BRUSSELS — Brussels has served the world’s leading artificial intelligence companies with a tricky summer dilemma.
OpenAI, Google, Meta and others must decide in the coming days and weeks whether to sign up to a voluntary set of rules that will ensure they comply with the bloc’s stringent AI laws — or refuse to sign and face closer scrutiny from the European Commission.
Amid live concerns about the negative impacts of generative AI models such as Grok or ChatGPT, the Commission on Thursday took its latest step to limit those risks by publishing a voluntary set of rules instructing companies on how to comply with new EU law.
The final guidance handed clear wins to European Parliament lawmakers and civil society groups that had sought a strong set of rules, even after companies such as Meta and Google had lambasted previous iterations of the text and tried to get it watered down.
That puts companies in a tough spot.
New EU laws will require them to document the data used to train their models and address the most serious AI risks as of Aug. 2.
They must decide whether to use guidance developed by academic experts under the watch of the Commission to meet these requirements, or get ready to convince the Commission they comply in other ways.
Companies that sign up for the rules will “benefit from more legal certainty and reduced administrative burden,” Commission spokesperson Thomas Regnier told reporters on Thursday.
French AI company Mistral on Thursday became the first to announce it would sign on the dotted line.
Win for transparency
Work on the so-called code of practice began in September, as an extension of the bloc’s AI rulebook that became law in August 2024.
Thirteen experts embarked on a process focused on three areas: the transparency AI companies need to show to regulators and customers who use their models; how they will comply with EU copyright law; and how they plan to address the most serious risks of AI.
The proceedings quickly boiled down to a few key points of contention.
Industry repeatedly emphasized that the guidance should not go beyond the general direction of the AI Act, while campaigners complained the rules were at risk of being watered down amid intense industry lobbying.
On Wednesday, European Parliament lawmakers said they had “great concern” about “the last-minute removal of key areas of the code of practice,” such as requiring companies to be publicly transparent about their safety and security measures and “the weakening of risk assessment and mitigation provisions.”
In the final text put forward on Thursday, the Commission’s experts handed lawmakers a win by explicitly mentioning the “risk to fundamental rights” on a list of risks that companies are asked to consider.
Laura Lázaro Cabrera of the Center for Democracy and Technology, a civil rights group, said it was “a positive step forward.”
Public transparency was also addressed: the text says companies will have to “publish a summarised version” of the reports filed to regulators before putting a model on the market.

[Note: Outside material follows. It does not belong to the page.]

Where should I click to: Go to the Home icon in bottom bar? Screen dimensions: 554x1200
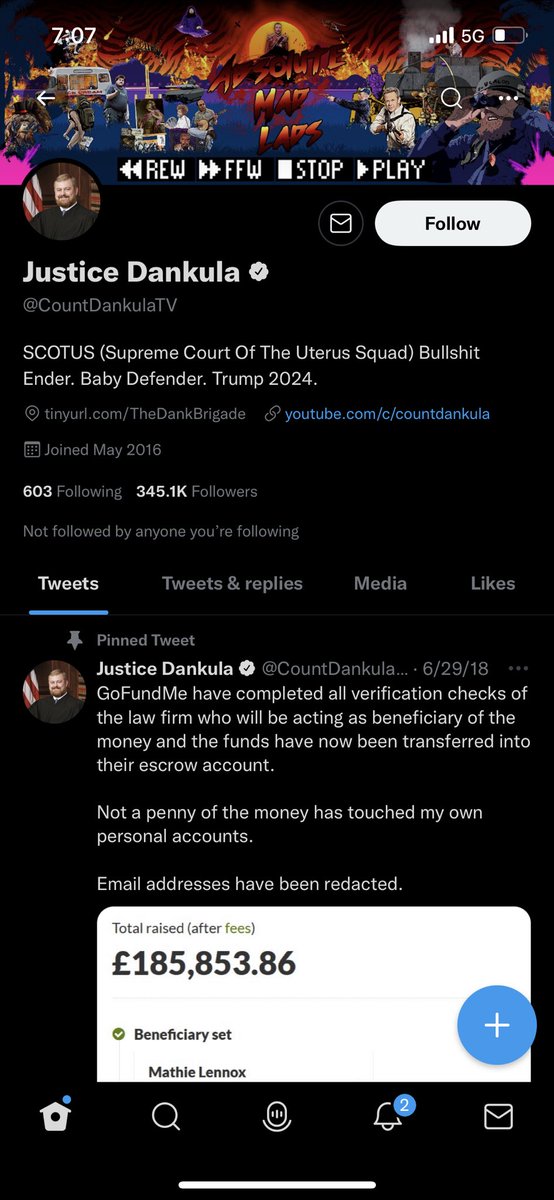pyautogui.click(x=56, y=1116)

Google spokesperson Mathilde Méchin said the company was “looking forward to reviewing the code and sharing our views.”
Big Tech lobby group CCIA, which includes Meta and Google among its members, was more critical, stating that the code “still imposes a disproportionate burden on AI providers.”

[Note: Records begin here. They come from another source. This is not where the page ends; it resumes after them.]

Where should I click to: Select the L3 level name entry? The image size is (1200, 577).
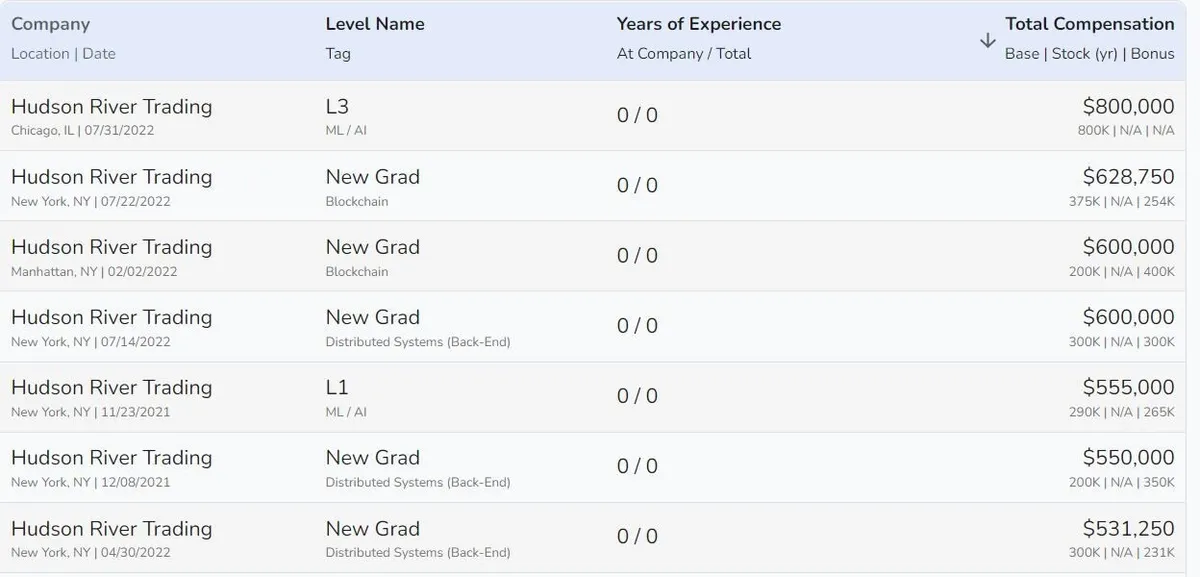click(x=337, y=107)
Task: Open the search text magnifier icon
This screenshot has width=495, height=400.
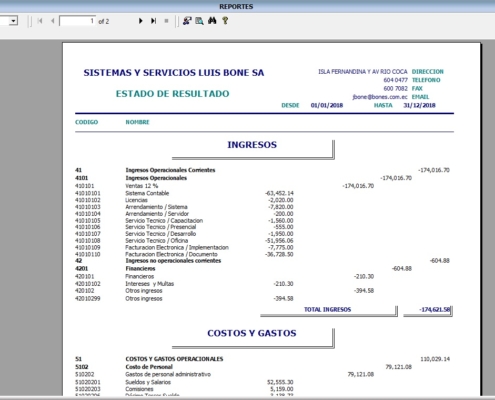Action: click(199, 21)
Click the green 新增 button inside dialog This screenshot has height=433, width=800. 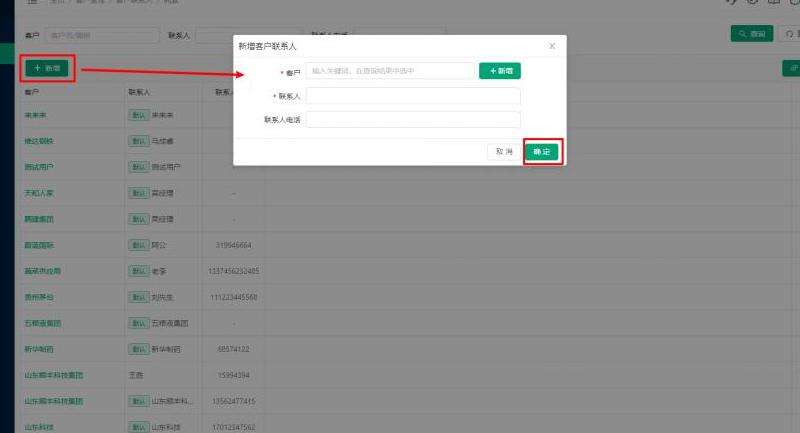[500, 71]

“Without meaningful improvements, signatories remain at a disadvantage compared to non-signatories,” said Boniface de Champris, senior policy manager at CCIA Europe.

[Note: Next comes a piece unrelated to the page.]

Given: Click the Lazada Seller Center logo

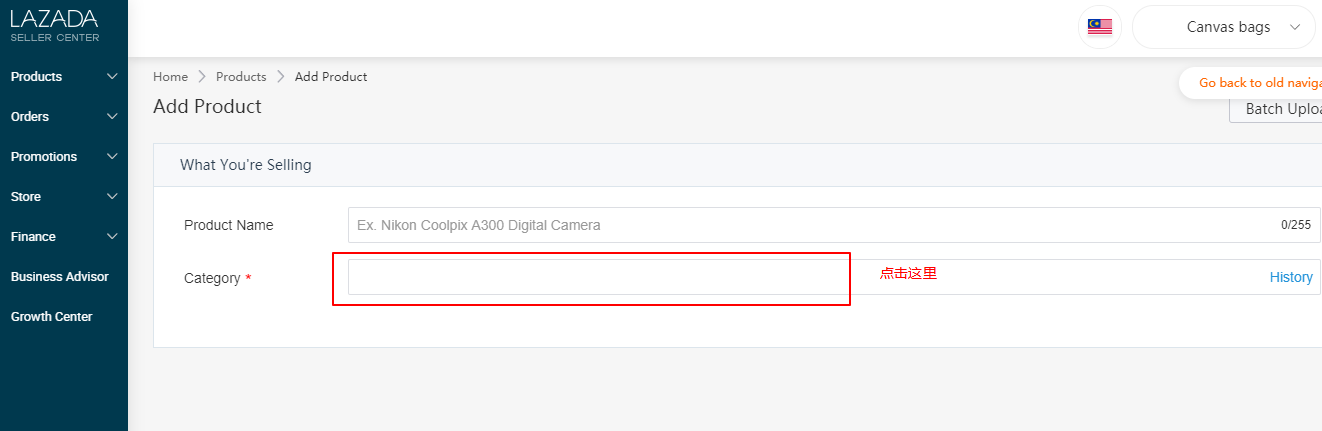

He heckled “overly prescriptive” safety and security measures and slammed a copyright section, with “new disproportionate measures outside the Act’s remit.”
Sour climate
A sour climate around the EU’s AI regulations and the drafting process for the guidance will likely affect tech companies’ calculations on how to respond.
“The process for the code has so far not been well managed,” said Finnish European Parliament lawmaker Aura Salla, a conservative politician and former lobbyist for Meta, ahead of Thursday’s announcement.
The thirteen experts produced a total of four drafts over nine months, a process that garnered the attention of over 1,000 participants and was discussed in several iterations of plenaries and four working groups — often in the evenings since some of the experts were based in the U.S. or Canada.
The Commission’s Regnier applauded the process as “inclusive,” but both industry and civil society groups said they felt they had not been heard.
The U.S. tech companies that must now decide whether to sign the code have also shown themselves critical of the EU’s approach to other parts of its AI regulation.
Tech lobby groups, such as the CCIA, were among the first to call for a pause on the parts of the EU’s AI Act that had not yet been implemented — specifically, obligations for companies deploying high-risk AI systems, which are set to take effect next year.